比如，为了克服外泌体有限的胶体稳定性和较短的血浆半衰期，可将亲水性聚合物PEG插入外泌体膜以增加其胶体稳定性并延长其血浆半衰期(Kim,M.S.,et al(2018).Nanomedicine：nanotechnology，biology，and medicine，14(1)：195-204.)。此外，特定的膜蛋白可以预先通过亲本细胞的遗传修饰掺入外泌体膜中(Takahashi,Y.,et al(2013).JBiotechnol 165(2)：77-84.)。然而，这些外泌体修饰方法都比较繁琐且效率较低。

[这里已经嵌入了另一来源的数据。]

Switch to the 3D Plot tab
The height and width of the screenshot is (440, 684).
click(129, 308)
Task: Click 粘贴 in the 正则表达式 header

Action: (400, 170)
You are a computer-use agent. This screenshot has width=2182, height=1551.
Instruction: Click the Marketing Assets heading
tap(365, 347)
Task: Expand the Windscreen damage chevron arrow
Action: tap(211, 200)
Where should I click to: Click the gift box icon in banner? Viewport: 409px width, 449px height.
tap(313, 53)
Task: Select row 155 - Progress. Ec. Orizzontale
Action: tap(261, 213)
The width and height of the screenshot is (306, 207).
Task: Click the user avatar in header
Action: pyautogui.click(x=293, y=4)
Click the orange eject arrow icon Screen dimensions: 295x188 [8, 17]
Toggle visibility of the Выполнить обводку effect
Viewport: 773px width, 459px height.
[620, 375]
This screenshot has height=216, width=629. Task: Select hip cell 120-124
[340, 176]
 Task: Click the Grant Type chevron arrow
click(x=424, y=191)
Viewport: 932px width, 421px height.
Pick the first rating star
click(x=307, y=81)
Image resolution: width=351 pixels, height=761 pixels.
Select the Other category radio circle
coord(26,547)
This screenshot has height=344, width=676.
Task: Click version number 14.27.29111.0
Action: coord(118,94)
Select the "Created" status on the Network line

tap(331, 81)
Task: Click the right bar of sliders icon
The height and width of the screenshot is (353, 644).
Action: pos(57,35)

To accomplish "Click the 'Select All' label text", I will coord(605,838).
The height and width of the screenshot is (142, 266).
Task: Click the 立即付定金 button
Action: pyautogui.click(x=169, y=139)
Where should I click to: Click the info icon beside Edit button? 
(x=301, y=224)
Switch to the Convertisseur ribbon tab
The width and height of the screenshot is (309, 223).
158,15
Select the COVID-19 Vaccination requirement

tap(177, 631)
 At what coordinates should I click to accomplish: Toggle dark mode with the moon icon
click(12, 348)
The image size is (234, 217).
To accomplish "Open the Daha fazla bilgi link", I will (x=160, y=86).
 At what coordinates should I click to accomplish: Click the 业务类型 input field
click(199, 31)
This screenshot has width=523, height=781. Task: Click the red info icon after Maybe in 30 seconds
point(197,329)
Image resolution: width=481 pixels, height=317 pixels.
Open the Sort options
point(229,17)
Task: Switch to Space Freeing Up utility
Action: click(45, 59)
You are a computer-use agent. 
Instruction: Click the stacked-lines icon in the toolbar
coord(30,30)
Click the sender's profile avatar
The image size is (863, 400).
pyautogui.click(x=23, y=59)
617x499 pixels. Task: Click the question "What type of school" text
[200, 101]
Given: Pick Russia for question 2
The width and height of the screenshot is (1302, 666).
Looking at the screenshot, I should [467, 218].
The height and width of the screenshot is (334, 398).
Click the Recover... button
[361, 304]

还有一类细胞来源囊泡修饰方法是利用化学或物理方法诱导脂质体与细胞来源囊泡发生膜融合，从而将脂质体特定膜组分或内水相引入细胞来源囊泡膜或内水相。比如有研究利用化合物PEG诱导脂质体与外泌体发生膜融合，从而实现对外泌体膜的修饰(Piffoux,M.,et al.(2018).ACS Nano12(7):6830-6842)。还有研究利用物理方法如冻融诱导膜融合，从而将脂质体特定组分聚乙二醇磷脂插入外泌体膜，构建杂化外泌体(T.Sato,Y.,et al(2016).6：21933)。这类通过诱导脂质体与细胞来源囊泡发生膜融合的方法不仅可用于修饰囊泡膜，还能将脂质体内水相插入囊泡内水相，从而将功能分子载入囊泡膜。这种修饰方法同时实现囊泡膜的修饰和内水相的包载。化学诱导膜融合的方法需要在脂质体和外泌体的混合物中添加化学物质如PEG、Ca2⁺或Cu2⁺等，因此在膜融合诱导完毕需要采取额外的步骤除去(Piffoux,M.,et al.(2018).ACS Nano 12(7):6830-6842)。而冻融法诱导膜融合则常引起杂化囊泡的粒径变大、分布变宽的缺点(T.Sato,Y.,et al(2016).6：21933)，这不利于杂化囊泡作为递送载体的体内药动学特性(Pattni,B.S.,etal.(2015).Chemical Reviews 115(19):10938-10966.)，此外冻融法通常耗时6～8h以上，效率偏低。

综上现有技术方案的缺点有：(1)化学法诱导脂质体与外泌体膜或其它细胞囊泡融合需要添加外来化学物质如Ca²⁺或聚乙二醇，在诱导融合完成后需要采取额外步骤除去这些化学物质，且耗时较长。(2)冻融法诱导脂质体与外泌体膜或其它细胞囊泡融合的方法存在冻融法耗时较长，达通常达6～8h，且冻融制备的杂化外泌体或杂化细胞囊泡粒径分布很宽。(3)孵育法将功能分子载入外泌体或其它细胞囊泡耗时长，效率偏低。因此，一种改进的脂质体和细胞来源囊泡杂化的方法是目前需要的。

有鉴于此，特提出本发明。

发明内容

本发明的第一目的在于提供一种杂化囊泡的制备方法，该制备方法具有脂质体和细胞来源囊泡杂化效率高、无杂质残留和杂化后得到的杂化囊泡粒径分布均一的优点。